Friday, October 21, 2011

Nonfiction | Lost in the Amazon


After a long Anna Karenina-filled end of summer, my Idlewild book club decided on something a little lighter for our October meeting. Enter, the nonfiction bestseller, The Lost City of Z by David Grann. Grann is a writer at The New Yorker, and this first book of his led him deep into the Amazon to investigate the 1925 disappearance of explorer Colonel Percy Fawcett.

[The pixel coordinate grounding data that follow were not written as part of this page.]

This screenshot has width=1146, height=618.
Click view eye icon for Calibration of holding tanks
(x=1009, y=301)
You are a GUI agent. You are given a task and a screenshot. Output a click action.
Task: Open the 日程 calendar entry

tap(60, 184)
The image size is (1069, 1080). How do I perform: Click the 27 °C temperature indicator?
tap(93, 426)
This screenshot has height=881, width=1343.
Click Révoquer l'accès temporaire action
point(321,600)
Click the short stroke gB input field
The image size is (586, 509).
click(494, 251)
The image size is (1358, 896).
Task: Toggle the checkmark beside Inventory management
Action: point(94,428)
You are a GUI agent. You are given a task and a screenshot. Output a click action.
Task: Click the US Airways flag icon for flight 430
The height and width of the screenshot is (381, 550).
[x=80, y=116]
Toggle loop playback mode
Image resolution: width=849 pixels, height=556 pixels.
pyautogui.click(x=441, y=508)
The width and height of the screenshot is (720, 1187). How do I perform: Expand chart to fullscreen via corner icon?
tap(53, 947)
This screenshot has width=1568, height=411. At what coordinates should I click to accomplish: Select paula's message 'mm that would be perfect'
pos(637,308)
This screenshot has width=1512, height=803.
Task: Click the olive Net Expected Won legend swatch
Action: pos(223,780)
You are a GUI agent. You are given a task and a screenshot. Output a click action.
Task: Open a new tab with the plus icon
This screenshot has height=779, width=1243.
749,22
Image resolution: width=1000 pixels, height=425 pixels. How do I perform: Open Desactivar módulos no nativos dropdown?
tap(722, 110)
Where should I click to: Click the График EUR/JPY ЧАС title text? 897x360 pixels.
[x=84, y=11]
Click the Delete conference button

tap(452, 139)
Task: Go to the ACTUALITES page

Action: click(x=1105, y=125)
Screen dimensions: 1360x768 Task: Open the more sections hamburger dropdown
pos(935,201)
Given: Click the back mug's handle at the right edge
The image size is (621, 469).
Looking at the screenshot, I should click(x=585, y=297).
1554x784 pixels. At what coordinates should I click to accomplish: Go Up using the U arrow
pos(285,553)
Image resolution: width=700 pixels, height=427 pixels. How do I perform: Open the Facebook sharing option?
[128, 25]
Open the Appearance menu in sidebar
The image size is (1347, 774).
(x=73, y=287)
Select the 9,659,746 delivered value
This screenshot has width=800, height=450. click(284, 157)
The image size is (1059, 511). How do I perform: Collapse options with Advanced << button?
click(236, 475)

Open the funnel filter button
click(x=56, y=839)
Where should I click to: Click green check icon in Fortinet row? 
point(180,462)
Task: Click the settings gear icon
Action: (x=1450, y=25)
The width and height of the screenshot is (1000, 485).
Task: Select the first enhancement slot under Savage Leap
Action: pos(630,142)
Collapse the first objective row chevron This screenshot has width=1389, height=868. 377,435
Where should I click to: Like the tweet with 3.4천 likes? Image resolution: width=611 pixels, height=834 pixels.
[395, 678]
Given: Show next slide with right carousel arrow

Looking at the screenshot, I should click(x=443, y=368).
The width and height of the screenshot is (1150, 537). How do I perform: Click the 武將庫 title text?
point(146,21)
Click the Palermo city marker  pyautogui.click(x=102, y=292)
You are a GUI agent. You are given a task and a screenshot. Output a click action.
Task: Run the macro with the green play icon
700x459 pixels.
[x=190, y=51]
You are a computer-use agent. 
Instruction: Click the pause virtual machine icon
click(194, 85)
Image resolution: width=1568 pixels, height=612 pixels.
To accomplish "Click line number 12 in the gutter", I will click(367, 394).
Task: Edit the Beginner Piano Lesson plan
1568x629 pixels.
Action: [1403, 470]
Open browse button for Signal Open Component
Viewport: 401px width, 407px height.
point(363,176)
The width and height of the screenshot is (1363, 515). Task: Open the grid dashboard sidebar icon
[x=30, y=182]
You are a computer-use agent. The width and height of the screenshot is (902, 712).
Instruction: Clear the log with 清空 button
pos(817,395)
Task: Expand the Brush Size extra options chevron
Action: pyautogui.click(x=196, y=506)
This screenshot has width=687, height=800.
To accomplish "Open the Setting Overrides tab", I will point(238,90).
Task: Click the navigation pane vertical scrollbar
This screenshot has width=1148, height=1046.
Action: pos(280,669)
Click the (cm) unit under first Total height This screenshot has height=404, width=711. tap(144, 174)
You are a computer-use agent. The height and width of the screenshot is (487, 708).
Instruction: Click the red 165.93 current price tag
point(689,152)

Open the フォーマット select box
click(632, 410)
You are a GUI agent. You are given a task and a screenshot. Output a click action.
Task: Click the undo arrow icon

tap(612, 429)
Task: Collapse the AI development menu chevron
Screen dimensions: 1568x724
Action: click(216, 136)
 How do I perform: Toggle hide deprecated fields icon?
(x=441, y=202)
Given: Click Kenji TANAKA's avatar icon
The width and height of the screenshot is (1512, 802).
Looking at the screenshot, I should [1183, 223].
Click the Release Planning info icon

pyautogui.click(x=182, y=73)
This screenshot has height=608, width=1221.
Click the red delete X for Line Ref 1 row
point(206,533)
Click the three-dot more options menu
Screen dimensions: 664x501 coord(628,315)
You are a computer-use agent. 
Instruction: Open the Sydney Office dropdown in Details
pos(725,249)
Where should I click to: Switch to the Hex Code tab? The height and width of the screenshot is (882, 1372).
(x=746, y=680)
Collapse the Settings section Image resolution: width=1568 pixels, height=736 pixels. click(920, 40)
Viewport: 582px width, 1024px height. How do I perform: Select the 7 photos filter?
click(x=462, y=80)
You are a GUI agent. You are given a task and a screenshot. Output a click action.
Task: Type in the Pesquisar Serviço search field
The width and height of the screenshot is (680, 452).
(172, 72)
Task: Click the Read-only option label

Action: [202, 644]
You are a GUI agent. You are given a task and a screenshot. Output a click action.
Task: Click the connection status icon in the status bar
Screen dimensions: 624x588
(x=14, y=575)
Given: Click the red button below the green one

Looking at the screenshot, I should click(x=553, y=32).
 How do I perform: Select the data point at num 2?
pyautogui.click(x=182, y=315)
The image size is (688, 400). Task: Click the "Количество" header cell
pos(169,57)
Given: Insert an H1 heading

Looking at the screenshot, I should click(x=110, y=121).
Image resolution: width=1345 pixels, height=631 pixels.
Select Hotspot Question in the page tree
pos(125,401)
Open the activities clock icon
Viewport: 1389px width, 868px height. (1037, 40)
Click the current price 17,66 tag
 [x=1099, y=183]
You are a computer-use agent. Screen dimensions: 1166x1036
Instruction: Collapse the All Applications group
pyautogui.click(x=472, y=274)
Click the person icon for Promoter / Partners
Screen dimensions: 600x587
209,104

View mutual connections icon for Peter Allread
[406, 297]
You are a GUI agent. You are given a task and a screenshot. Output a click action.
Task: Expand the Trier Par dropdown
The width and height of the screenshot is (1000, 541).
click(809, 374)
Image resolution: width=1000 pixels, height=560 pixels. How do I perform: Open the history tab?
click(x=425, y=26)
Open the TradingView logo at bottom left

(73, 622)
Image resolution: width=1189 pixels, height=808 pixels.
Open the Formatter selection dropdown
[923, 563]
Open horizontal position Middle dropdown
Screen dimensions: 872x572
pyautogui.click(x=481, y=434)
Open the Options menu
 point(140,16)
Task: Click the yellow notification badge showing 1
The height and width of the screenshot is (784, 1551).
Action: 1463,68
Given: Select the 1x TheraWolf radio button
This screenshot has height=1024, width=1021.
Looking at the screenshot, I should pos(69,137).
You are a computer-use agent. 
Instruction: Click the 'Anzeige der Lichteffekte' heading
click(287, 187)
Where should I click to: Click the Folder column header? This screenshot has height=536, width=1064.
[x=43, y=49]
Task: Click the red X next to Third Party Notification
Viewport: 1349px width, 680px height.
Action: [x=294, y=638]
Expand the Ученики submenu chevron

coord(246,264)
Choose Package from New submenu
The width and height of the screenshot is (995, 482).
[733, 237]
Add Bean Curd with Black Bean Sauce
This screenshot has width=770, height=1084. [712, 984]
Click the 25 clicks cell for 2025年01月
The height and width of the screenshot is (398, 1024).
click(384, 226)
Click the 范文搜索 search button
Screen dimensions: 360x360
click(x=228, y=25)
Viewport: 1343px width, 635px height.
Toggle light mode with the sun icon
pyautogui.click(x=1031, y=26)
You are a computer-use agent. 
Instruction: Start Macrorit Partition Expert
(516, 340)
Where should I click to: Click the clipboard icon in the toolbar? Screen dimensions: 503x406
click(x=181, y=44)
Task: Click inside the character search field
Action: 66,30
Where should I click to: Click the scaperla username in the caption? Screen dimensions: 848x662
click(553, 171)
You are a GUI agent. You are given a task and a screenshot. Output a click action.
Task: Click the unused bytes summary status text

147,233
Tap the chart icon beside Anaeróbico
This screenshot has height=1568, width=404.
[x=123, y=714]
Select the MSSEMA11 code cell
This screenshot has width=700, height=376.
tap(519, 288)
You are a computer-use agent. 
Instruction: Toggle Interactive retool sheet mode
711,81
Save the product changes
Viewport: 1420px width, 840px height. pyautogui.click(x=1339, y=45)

Fawcett’s story is notorious. One of the last “gentlemen explorers” of the 20th century, Fawcett was a member of the Royal Geographic Society, an organization that sent explorers to map unknown parts of the world for the advancement of geographical sciences. First of all, take that in for a minute. Less than a hundred years ago, there were still parts of the world unmapped. It’s not a fact easily comprehendible, when we live in a world in which I can currently perform a live street view search via Internet on my suburban house 800 miles away.

Fawcett took several trips to and through the Amazon in his day to map its unchartered abyss, but his 1925 expedition is unquestionably his most famous…because he never returned. Accompanied by his son Jack and Jack’s lifelong friend Raleigh Rimmel, Fawcett entered the forest on a quest for Z, a lost city of grandeur he believed to have been hidden deep in the Amazon.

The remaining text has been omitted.